Neanche il tempo di diventare parte del paesaggio cittadino che il nuovo murale della villa Comunale di Pozzallo è già finito nel mirino dei vandali. L’opera realizzata dall’artista australiano Guido van Helten, inaugurata il 14 maggio scorso a Pozzallo, è stata infatti deturpata con scarabocchi e scritte comparse nelle ultime ore su alcune parti del dipinto.
Il murale era nato come omaggio alla figura di Giorgio La Pira, il politico e sindaco di Firenze originario di Pozzallo, ricordato per il suo impegno nel dialogo tra i popoli e per la sua visione cristiana e pacifista. L’opera di Guido van Helten, artista conosciuto a livello internazionale per i suoi grandi murales realistici, era stata accolta con entusiasmo dalla città e da tanti visitatori che nei giorni successivi all’inaugurazione si erano fermati davanti alla parete della villa Comunale per fotografarla.

Il progetto era stato promosso da Confcommercio Ragusa e dal Rotary Club Pozzallo Ispica, con il patrocinio del Libero Consorzio comunale di Ragusa e del Comune di Pozzallo.
Alla cerimonia inaugurale dello scorso 14 maggio avevano preso parte, tra gli altri, il sindaco Roberto Ammatuna, la presidente del Libero Consorzio Maria Rita Schembari e la storica pozzallese Grazia Dormiente. In tanti avevano sottolineato il valore culturale e simbolico dell’opera, pensata non solo come intervento artistico ma anche come messaggio rivolto ai giovani e alla città.
E invece, a distanza di pochissimi giorni, sono arrivati i primi danneggiamenti. Segni tracciati senza alcun senso su un murale che rappresentava un motivo di orgoglio per Pozzallo e che adesso dovrà essere ripulito.
Sui social, nelle ultime ore, si sono moltiplicati i commenti indignati dei cittadini. In molti chiedono controlli più severi e maggior rispetto per gli spazi pubblici. Tra i messaggi più condivisi anche quello di un utente che scrive: “Condividete più che potete… Magari chi ha vandalizzato il murales capirà che Pozzallo è anche la loro. Il decoro urbano deve essere rispettato, poi il murales può piacere o no, quelli sono gusti. Pozzallo ha bisogno di una svolta per il futuro, sorvegliare e punire chi danneggia la nostra Pozzallo. Quel luogo è nostro, vergognatevi”.
Parole che raccontano bene il clima di amarezza di queste ore, soprattutto per un’opera inaugurata da appena pochi giorni e già sfregiata.
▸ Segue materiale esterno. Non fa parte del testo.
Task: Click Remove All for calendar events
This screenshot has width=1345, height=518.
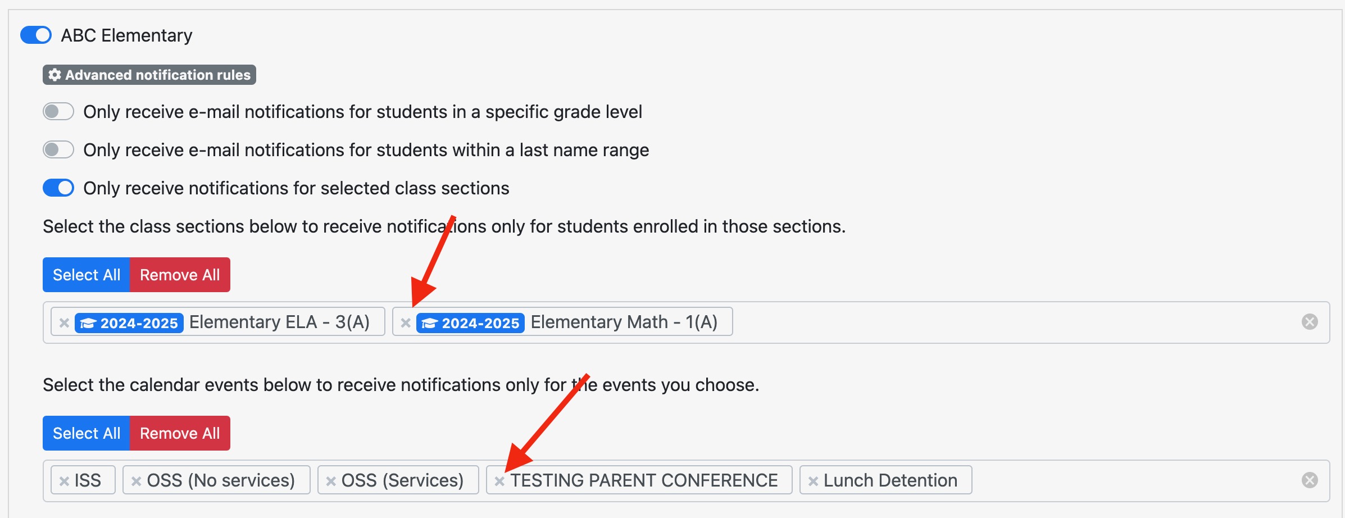Action: click(180, 433)
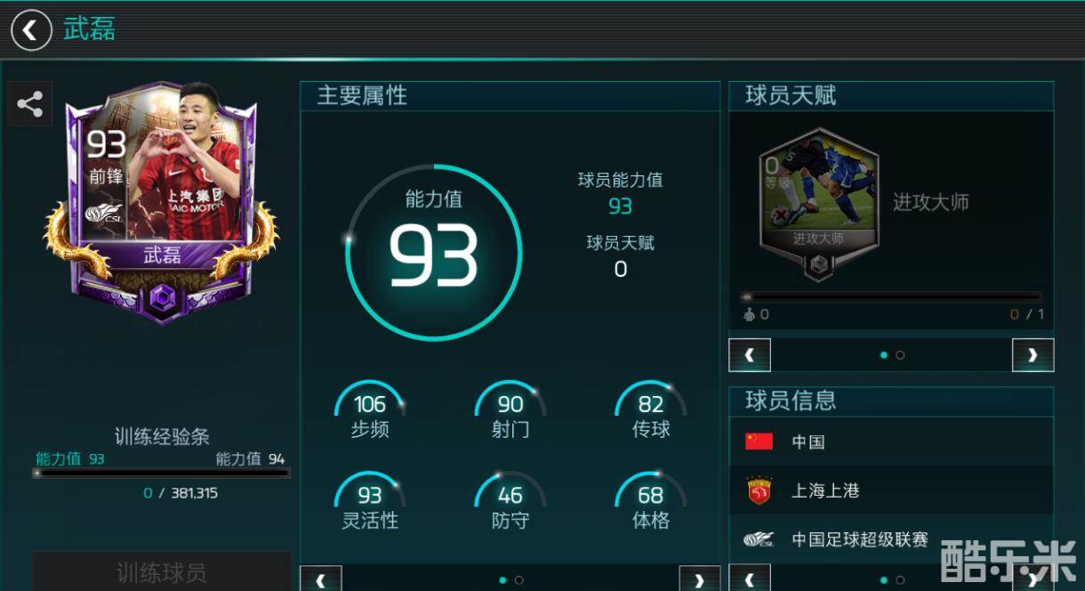The width and height of the screenshot is (1085, 591).
Task: Tap the 步频 106 attribute gauge
Action: (x=370, y=410)
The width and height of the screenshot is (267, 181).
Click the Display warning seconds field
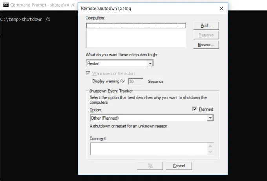click(x=136, y=82)
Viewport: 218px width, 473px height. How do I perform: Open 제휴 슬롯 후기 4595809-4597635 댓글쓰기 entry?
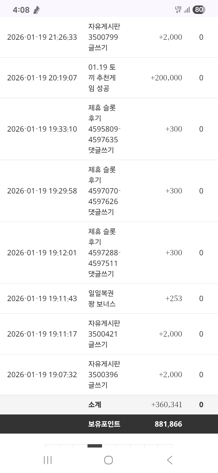click(x=104, y=129)
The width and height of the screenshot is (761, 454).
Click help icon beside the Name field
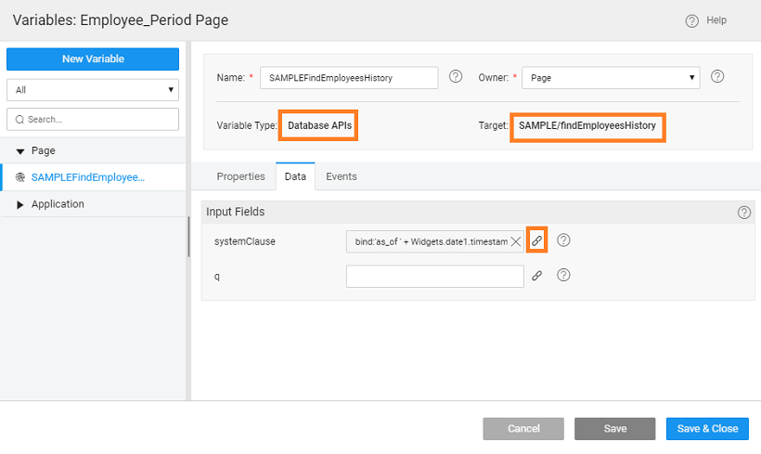coord(456,77)
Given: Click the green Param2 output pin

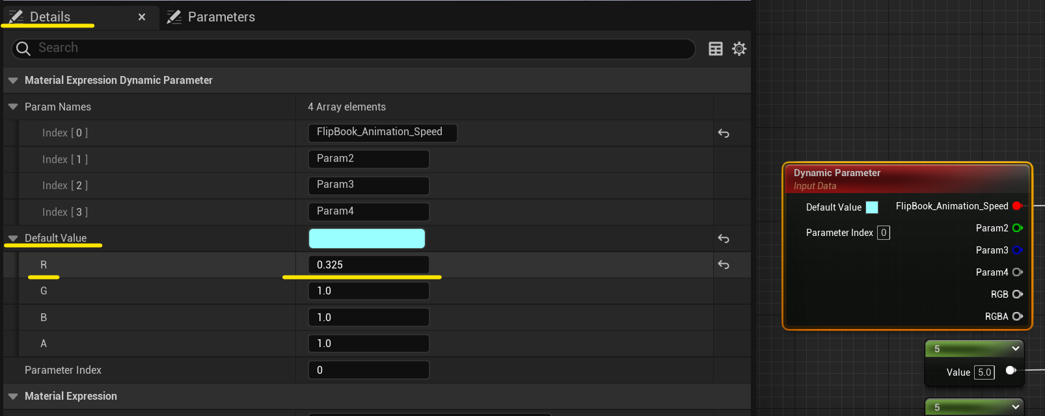Looking at the screenshot, I should (1017, 228).
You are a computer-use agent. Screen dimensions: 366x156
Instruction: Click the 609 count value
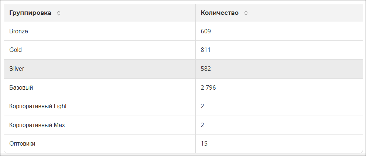pos(206,31)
Non sarebbe neppure un caso isolato. Da tempo infatti vengono segnalati episodi di vandalismo in varie zone della città, soprattutto nelle ore notturne, con muri e spazi pubblici imbrattati da scritte e disegni. Episodi che continuano ad alimentare polemiche e preoccupazione tra i residenti.
Quello che colpisce, stavolta, è la rapidità con cui un’opera appena inaugurata sia stata presa di mira. Un gesto che molti cittadini definiscono come l’ennesimo segnale di degrado e mancanza di rispetto verso gli spazi comuni. Qualcuno, ieri sera, davanti al murale già segnato dagli scarabocchi, scuoteva la testa dicendo sottovoce: “Non riusciamo a tenerci niente di bello”.
Sulla vicenda interviene anche Quintilia Celestre (Pozzallo in Movimento), la quale in una nota alla stampa, dichiara: “L’esecrabile atto vandalico al murales della Villa comunale, opera dell’artista australiano Guido van Helten, deve esser da monito per richiamare ognuno di noi al dovere più alto: quello di seminare e diffondere il senso civico ed il rispetto assoluto del bene comune. Ogni Pozzallese e di qualunque età, abbia a cuore la nostra Città, la protegga dando il proprio contributo in prima persona alla sua cura. Condanno gli autori di un gesto che danneggia un bene della nostra collettività”.